[Start of Data shown]

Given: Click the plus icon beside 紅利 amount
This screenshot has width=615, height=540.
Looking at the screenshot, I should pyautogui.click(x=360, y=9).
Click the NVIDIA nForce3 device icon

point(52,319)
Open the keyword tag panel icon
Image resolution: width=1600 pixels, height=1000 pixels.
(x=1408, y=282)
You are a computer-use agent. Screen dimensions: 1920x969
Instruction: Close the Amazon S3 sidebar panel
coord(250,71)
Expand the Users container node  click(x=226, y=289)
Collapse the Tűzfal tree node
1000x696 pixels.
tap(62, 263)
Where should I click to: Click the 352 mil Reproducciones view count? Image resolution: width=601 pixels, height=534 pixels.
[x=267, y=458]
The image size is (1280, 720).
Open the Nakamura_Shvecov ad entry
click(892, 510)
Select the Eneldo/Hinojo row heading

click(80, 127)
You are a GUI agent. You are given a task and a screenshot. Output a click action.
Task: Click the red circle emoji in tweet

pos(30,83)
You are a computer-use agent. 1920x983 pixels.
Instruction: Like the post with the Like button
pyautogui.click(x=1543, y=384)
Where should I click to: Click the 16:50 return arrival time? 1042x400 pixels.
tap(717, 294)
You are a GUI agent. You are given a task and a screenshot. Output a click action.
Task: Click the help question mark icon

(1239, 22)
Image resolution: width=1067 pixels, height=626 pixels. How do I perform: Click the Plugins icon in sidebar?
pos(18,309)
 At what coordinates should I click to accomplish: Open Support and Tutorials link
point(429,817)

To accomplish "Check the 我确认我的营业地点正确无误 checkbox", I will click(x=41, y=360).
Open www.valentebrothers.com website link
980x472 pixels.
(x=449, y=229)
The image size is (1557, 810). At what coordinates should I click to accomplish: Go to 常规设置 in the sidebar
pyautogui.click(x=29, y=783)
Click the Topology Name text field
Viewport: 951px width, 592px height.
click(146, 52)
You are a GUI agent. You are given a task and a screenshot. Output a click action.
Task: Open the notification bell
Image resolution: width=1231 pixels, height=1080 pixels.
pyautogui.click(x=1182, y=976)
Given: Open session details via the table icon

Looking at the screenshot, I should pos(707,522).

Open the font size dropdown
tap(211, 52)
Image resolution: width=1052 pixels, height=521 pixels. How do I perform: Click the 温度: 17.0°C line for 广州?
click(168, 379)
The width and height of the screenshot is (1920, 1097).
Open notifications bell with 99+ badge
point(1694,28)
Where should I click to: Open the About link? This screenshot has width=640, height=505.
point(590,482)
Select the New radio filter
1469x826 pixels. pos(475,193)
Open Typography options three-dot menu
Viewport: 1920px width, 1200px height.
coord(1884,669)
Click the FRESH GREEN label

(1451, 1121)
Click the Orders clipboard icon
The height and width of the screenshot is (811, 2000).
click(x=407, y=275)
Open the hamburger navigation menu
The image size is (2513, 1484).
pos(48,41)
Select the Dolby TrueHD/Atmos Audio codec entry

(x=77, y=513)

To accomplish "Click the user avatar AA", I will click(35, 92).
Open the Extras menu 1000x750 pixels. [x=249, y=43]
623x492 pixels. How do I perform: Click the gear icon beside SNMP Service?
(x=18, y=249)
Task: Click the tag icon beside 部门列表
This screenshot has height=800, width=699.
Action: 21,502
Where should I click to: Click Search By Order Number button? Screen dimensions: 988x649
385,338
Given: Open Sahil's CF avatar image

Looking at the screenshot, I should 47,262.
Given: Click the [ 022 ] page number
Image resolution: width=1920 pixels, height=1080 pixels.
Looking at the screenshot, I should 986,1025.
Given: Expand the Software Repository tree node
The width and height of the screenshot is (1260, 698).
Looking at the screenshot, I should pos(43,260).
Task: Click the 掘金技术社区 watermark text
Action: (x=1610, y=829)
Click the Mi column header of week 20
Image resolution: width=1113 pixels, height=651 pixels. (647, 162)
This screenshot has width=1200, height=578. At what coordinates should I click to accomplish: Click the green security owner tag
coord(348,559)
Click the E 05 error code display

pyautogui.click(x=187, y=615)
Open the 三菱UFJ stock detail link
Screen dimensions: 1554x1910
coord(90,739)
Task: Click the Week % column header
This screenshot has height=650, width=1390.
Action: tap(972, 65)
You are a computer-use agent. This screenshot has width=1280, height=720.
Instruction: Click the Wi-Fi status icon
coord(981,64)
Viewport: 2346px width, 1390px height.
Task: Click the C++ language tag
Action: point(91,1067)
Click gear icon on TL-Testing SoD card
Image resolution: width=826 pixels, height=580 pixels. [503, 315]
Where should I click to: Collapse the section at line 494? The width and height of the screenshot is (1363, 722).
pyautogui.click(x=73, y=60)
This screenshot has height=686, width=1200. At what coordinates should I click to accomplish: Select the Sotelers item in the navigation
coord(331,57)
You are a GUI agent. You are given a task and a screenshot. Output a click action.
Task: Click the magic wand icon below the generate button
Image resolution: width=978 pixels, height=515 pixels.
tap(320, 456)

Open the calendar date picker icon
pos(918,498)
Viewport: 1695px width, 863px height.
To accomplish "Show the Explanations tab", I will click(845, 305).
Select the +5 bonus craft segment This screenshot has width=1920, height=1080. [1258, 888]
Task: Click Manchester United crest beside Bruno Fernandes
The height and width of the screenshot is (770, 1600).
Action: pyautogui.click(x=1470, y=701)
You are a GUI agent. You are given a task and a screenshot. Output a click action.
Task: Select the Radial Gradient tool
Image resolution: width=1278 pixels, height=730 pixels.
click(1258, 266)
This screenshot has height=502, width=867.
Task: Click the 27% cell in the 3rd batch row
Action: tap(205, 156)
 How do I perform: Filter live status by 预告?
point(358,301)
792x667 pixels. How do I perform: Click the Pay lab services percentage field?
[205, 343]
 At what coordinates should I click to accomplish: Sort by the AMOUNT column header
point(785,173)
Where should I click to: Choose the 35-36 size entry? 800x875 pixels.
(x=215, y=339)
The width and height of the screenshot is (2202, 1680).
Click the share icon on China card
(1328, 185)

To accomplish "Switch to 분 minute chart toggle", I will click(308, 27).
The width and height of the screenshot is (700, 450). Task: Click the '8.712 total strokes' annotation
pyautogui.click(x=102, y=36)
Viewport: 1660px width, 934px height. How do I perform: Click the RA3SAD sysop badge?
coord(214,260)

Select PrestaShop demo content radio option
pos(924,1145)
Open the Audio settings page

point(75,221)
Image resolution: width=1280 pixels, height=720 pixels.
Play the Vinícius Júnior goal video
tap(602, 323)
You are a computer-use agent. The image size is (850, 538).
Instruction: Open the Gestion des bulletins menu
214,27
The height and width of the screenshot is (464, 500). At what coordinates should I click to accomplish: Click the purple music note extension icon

[End of Data shown]

◆ Instructions to follow
Reproduce the listing, changing every "sidebar" to "side panel" and leaving everything else untouched.

◆ Exercise solution
Given: Click the plus icon beside 紅利 amount
This screenshot has width=615, height=540.
Looking at the screenshot, I should pyautogui.click(x=360, y=9).
Click the NVIDIA nForce3 device icon

point(52,319)
Open the keyword tag panel icon
Image resolution: width=1600 pixels, height=1000 pixels.
(x=1408, y=282)
You are a computer-use agent. Screen dimensions: 1920x969
Instruction: Close the Amazon S3 side panel panel
coord(250,71)
Expand the Users container node  click(x=226, y=289)
Collapse the Tűzfal tree node
1000x696 pixels.
tap(62, 263)
Where should I click to: Click the 352 mil Reproducciones view count? Image resolution: width=601 pixels, height=534 pixels.
[x=267, y=458]
The image size is (1280, 720).
Open the Nakamura_Shvecov ad entry
click(892, 510)
Select the Eneldo/Hinojo row heading

click(80, 127)
You are a GUI agent. You are given a task and a screenshot. Output a click action.
Task: Click the red circle emoji in tweet

pos(30,83)
You are a computer-use agent. 1920x983 pixels.
Instruction: Like the post with the Like button
pyautogui.click(x=1543, y=384)
Where should I click to: Click the 16:50 return arrival time? 1042x400 pixels.
tap(717, 294)
You are a GUI agent. You are given a task and a screenshot. Output a click action.
Task: Click the help question mark icon

(1239, 22)
Image resolution: width=1067 pixels, height=626 pixels. How do I perform: Click the Plugins icon in side panel?
pos(18,309)
 At what coordinates should I click to accomplish: Open Support and Tutorials link
point(429,817)

To accomplish "Check the 我确认我的营业地点正确无误 checkbox", I will click(x=41, y=360).
Open www.valentebrothers.com website link
980x472 pixels.
(x=449, y=229)
The image size is (1557, 810). At what coordinates should I click to accomplish: Go to 常规设置 in the side panel
pyautogui.click(x=29, y=783)
Click the Topology Name text field
Viewport: 951px width, 592px height.
click(146, 52)
You are a GUI agent. You are given a task and a screenshot. Output a click action.
Task: Open the notification bell
Image resolution: width=1231 pixels, height=1080 pixels.
pyautogui.click(x=1182, y=976)
Given: Open session details via the table icon

Looking at the screenshot, I should pos(707,522).

Open the font size dropdown
tap(211, 52)
Image resolution: width=1052 pixels, height=521 pixels. How do I perform: Click the 温度: 17.0°C line for 广州?
click(168, 379)
The width and height of the screenshot is (1920, 1097).
Open notifications bell with 99+ badge
point(1694,28)
Where should I click to: Open the About link? This screenshot has width=640, height=505.
point(590,482)
Select the New radio filter
1469x826 pixels. pos(475,193)
Open Typography options three-dot menu
Viewport: 1920px width, 1200px height.
coord(1884,669)
Click the FRESH GREEN label

(1451, 1121)
Click the Orders clipboard icon
The height and width of the screenshot is (811, 2000).
click(x=407, y=275)
Open the hamburger navigation menu
The image size is (2513, 1484).
pos(48,41)
Select the Dolby TrueHD/Atmos Audio codec entry

(x=77, y=513)

To accomplish "Click the user avatar AA", I will click(35, 92).
Open the Extras menu 1000x750 pixels. [x=249, y=43]
623x492 pixels. How do I perform: Click the gear icon beside SNMP Service?
(x=18, y=249)
Task: Click the tag icon beside 部门列表
This screenshot has height=800, width=699.
Action: 21,502
Where should I click to: Click Search By Order Number button? Screen dimensions: 988x649
385,338
Given: Open Sahil's CF avatar image

Looking at the screenshot, I should 47,262.
Given: Click the [ 022 ] page number
Image resolution: width=1920 pixels, height=1080 pixels.
Looking at the screenshot, I should 986,1025.
Given: Expand the Software Repository tree node
The width and height of the screenshot is (1260, 698).
Looking at the screenshot, I should pos(43,260).
Task: Click the 掘金技术社区 watermark text
Action: (x=1610, y=829)
Click the Mi column header of week 20
Image resolution: width=1113 pixels, height=651 pixels. (647, 162)
This screenshot has width=1200, height=578. At what coordinates should I click to accomplish: Click the green security owner tag
coord(348,559)
Click the E 05 error code display

pyautogui.click(x=187, y=615)
Open the 三菱UFJ stock detail link
Screen dimensions: 1554x1910
coord(90,739)
Task: Click the Week % column header
This screenshot has height=650, width=1390.
Action: tap(972, 65)
You are a computer-use agent. This screenshot has width=1280, height=720.
Instruction: Click the Wi-Fi status icon
coord(981,64)
Viewport: 2346px width, 1390px height.
Task: Click the C++ language tag
Action: point(91,1067)
Click gear icon on TL-Testing SoD card
Image resolution: width=826 pixels, height=580 pixels. [503, 315]
Where should I click to: Collapse the section at line 494? The width and height of the screenshot is (1363, 722).
pyautogui.click(x=73, y=60)
This screenshot has height=686, width=1200. At what coordinates should I click to accomplish: Select the Sotelers item in the navigation
coord(331,57)
You are a GUI agent. You are given a task and a screenshot. Output a click action.
Task: Click the magic wand icon below the generate button
Image resolution: width=978 pixels, height=515 pixels.
tap(320, 456)

Open the calendar date picker icon
pos(918,498)
Viewport: 1695px width, 863px height.
To accomplish "Show the Explanations tab", I will click(845, 305).
Select the +5 bonus craft segment This screenshot has width=1920, height=1080. [1258, 888]
Task: Click Manchester United crest beside Bruno Fernandes
The height and width of the screenshot is (770, 1600).
Action: pyautogui.click(x=1470, y=701)
You are a GUI agent. You are given a task and a screenshot. Output a click action.
Task: Select the Radial Gradient tool
Image resolution: width=1278 pixels, height=730 pixels.
click(1258, 266)
This screenshot has height=502, width=867.
Task: Click the 27% cell in the 3rd batch row
Action: tap(205, 156)
 How do I perform: Filter live status by 预告?
point(358,301)
792x667 pixels. How do I perform: Click the Pay lab services percentage field?
[205, 343]
 At what coordinates should I click to accomplish: Sort by the AMOUNT column header
point(785,173)
Where should I click to: Choose the 35-36 size entry? 800x875 pixels.
(x=215, y=339)
The width and height of the screenshot is (2202, 1680).
Click the share icon on China card
(1328, 185)

To accomplish "Switch to 분 minute chart toggle", I will click(308, 27).
The width and height of the screenshot is (700, 450). Task: Click the '8.712 total strokes' annotation
pyautogui.click(x=102, y=36)
Viewport: 1660px width, 934px height. How do I perform: Click the RA3SAD sysop badge?
coord(214,260)

Select PrestaShop demo content radio option
pos(924,1145)
Open the Audio settings page

point(75,221)
Image resolution: width=1280 pixels, height=720 pixels.
Play the Vinícius Júnior goal video
tap(602, 323)
You are a computer-use agent. The image size is (850, 538).
Instruction: Open the Gestion des bulletins menu
214,27
The height and width of the screenshot is (464, 500). At what coordinates should I click to accomplish: Click the purple music note extension icon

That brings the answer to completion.